PROSPERITY INTERNATIONAL HOLDINGS (H.K.) LIMITED

興 國香 港)有 限 公 司*

(Incorporated in Bermuda with limited liability)

(Stock Code: 803)


MAJOR AND CONNECTED TRANSACTION IN RELATION TO THE PROVISION OF FURTHER FINANCIAL ASSISTANCE TO GUANGDONG SENDAO GROUP


PROVISION OF FURTHER FINANCIAL ASSISTANCE


Reference is made to the Announcements and the Circulars in relation to the provision of the Previous Securities by Fuchun Dongfang, a 55%-owned subsidiary of the Company, for the benefit of the Guangdong Sendao Group as security for the Previous Loan Facilities taken out by the Guangdong Sendao Group.

(A) The LD Facility Framework Agreement


On 22 January 2016, Fuchun Dongfang as security provider entered into the LD Facility Framework Agreement with, among others, Shanghai LD as lender, pursuant to which Fuchun Dongfang agreed to provide the LD Security for the benefit of Guangdong Sendao as security for the LD Loan Facility taken out by Guangdong Sendao.


The LD Security granted by Fuchun Dongfang comprises the LD Property Mortgages. The amount secured by the LD Security is approximately RMB100,040,000 (equivalent to approximately HK$119,000,000).


* for identification purpose only


(B) The LQ-2 Property Mortgage Agreement


On 22 January 2016, Fuchun Dongfang as security provider entered into the LQ-2 Property Mortgage Agreement with Ms. Liu as mortgagee, pursuant to which Fuchun Dongfang agreed to provide the LQ-2 Security for the benefit of Guangdong Sendao, Mr. Guo Jianji and Ms. Wang as security for the LQ-2 Loan Facility taken out by Guangdong Sendao, Mr. Guo Jianji and Ms. Wang.


The LQ-2 Security granted by Fuchun Dongfang comprises the LQ-2 Property Mortgage. The amount secured by the LQ-2 Security is approximately RMB25,896,200 (equivalent to approximately HK$30,800,000).

IMPLICATIONS UNDER THE LISTING RULES


Guangdong Sendao holds 45% of the equity interests of Fuchun Dongfang.
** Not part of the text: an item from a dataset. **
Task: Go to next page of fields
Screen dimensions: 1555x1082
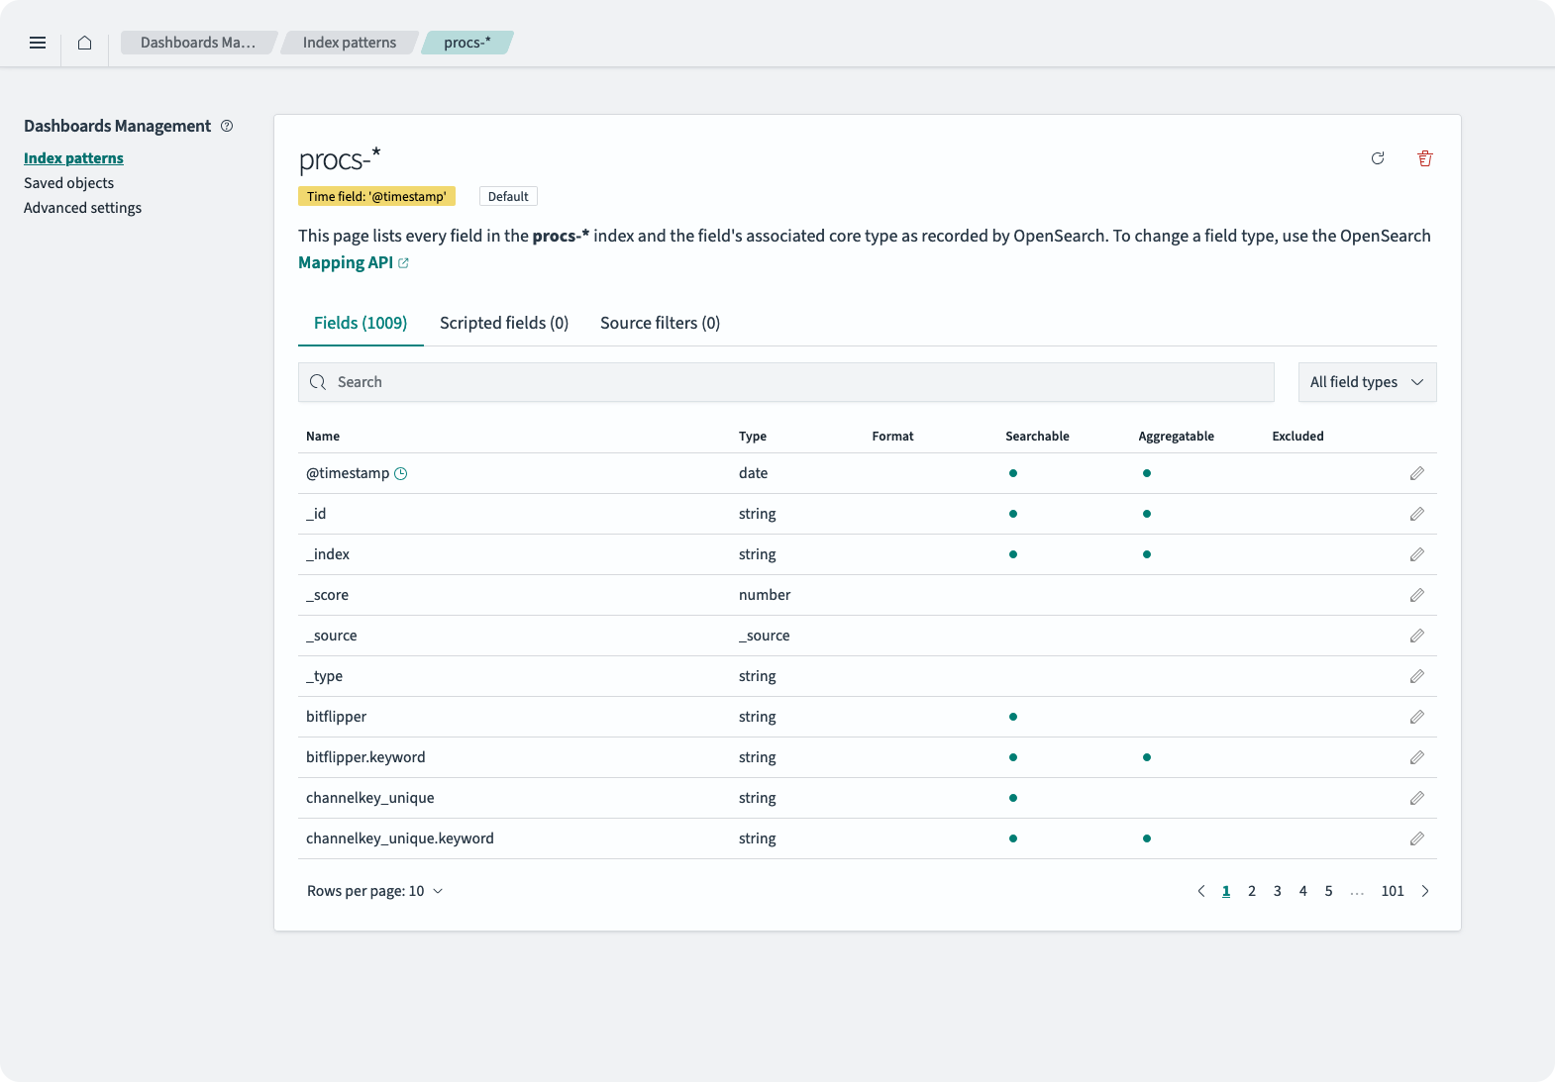Action: (1425, 891)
As at the date of this announcement, Guangdong Sendao is owned as to approximately 97.6% and 2.4% by Mr. Guo Jianji and Ms. Wang respectively. Ms. Wang is the spouse of Mr. Guo Jianji and therefore an associate of Mr. Guo Jianji. Therefore, each of Guangdong Sendao, Mr. Guo Jianji and Ms. Wang is a connected person of the Company at the subsidiary level under Rule 14A.07 of the Listing Rules. Accordingly, the provision of each of the LD Security and the LQ-2 Security by Fuchun Dongfang for the benefit of Guangdong Sendao Group constitutes financial assistance by the Group to the connected persons of the Company and hence each of them constitutes a connected transaction for the Company under Rule 14A.24(4) of the Listing Rules.
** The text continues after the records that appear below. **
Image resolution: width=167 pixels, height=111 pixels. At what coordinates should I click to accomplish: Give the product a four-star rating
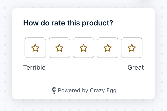pyautogui.click(x=108, y=48)
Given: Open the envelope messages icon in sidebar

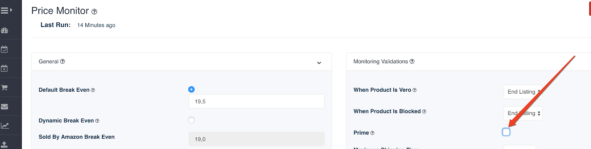Looking at the screenshot, I should (4, 106).
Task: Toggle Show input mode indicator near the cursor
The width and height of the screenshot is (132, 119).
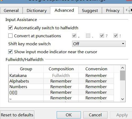Action: (x=10, y=52)
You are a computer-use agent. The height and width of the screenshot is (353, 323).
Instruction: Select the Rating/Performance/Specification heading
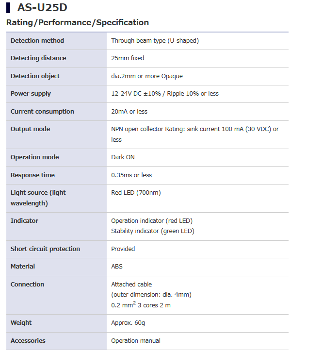point(78,22)
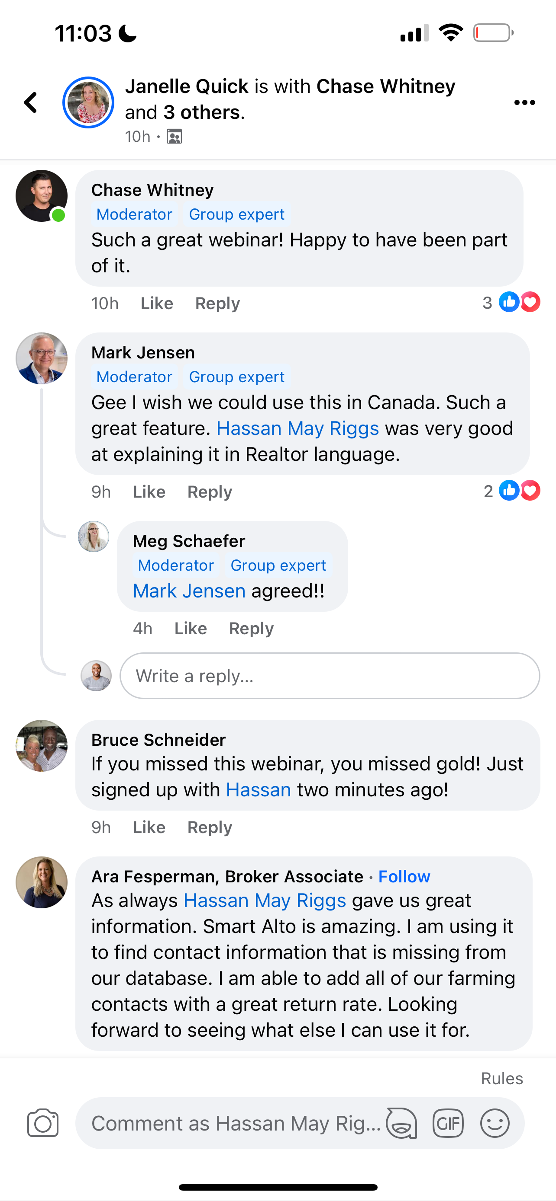The height and width of the screenshot is (1201, 556).
Task: Reply to Mark Jensen's comment
Action: point(210,492)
The Board has approved the provision of the LD Security and the LQ-2 Security as well as the transactions contemplated under the LD Facility Framework Agreement (including the LD Property Mortgage Agreements) and the LQ-2 Property Mortgage Agreement. In addition, the Directors (including all the independent non-executive Directors) have confirmed that the terms of the LD Facility Framework Agreement, the LD Property Mortgage Agreements and the LQ-2 Property Mortgage Agreement are fair and reasonable, the provision of the LD Security and the LQ-2 Security is on normal commercial terms and in the interests of the Company and the Shareholders as a whole. Pursuant to Rule 14A.101 of the Listing Rules, the provision of the LD Security and the LQ-2 Security is therefore subject to the reporting and announcement requirements but exempt from the circular, independent financial advice and independent shareholders' requirements under Chapter 14A of the Listing Rules.
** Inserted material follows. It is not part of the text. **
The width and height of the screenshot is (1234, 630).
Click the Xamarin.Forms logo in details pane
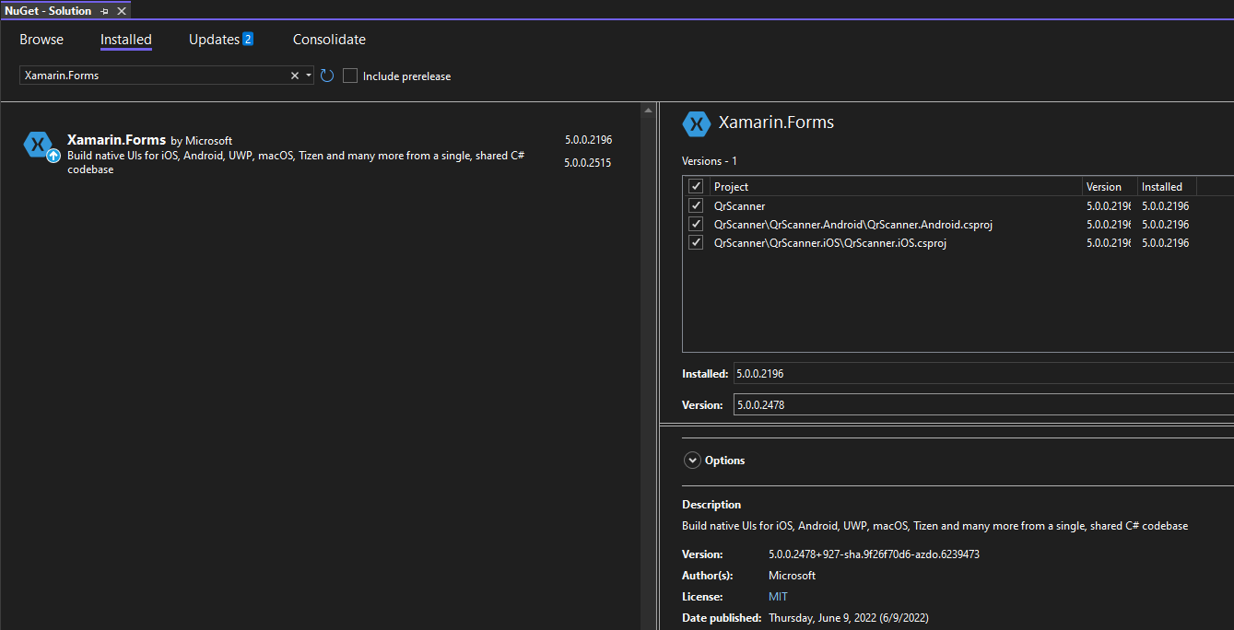coord(696,123)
In respect of the provision of the LD Security, as one or more of the applicable percentage ratios is more than 5% but all of the applicable percentage ratios are less than 25%, the provision of the LD Security on its own is a discloseable transaction for the Company under Chapter 14 of the Listing Rules. In respect of the provision of the LQ-2 Security, as the applicable percentage ratios are less than 5%, the provision of the LQ-2 Security on its own is not a notifiable transaction for the Company under Chapter 14 of the Listing Rules. Pursuant to Rule 14.22 of the Listing Rules, the provision of the LD Security and the LQ-2 Security would have to be aggregated with the provision of the Previous Securities as all of them were given in favour of the Guangdong Sendao Group. As one or more of the applicable percentage ratios in respect of the provision of the Security is more than 25% but all of the applicable percentage ratios are less than 100%, the provision of the Security, after aggregation, remains to be a major transaction for the Company under Chapter 14 of the Listing Rules.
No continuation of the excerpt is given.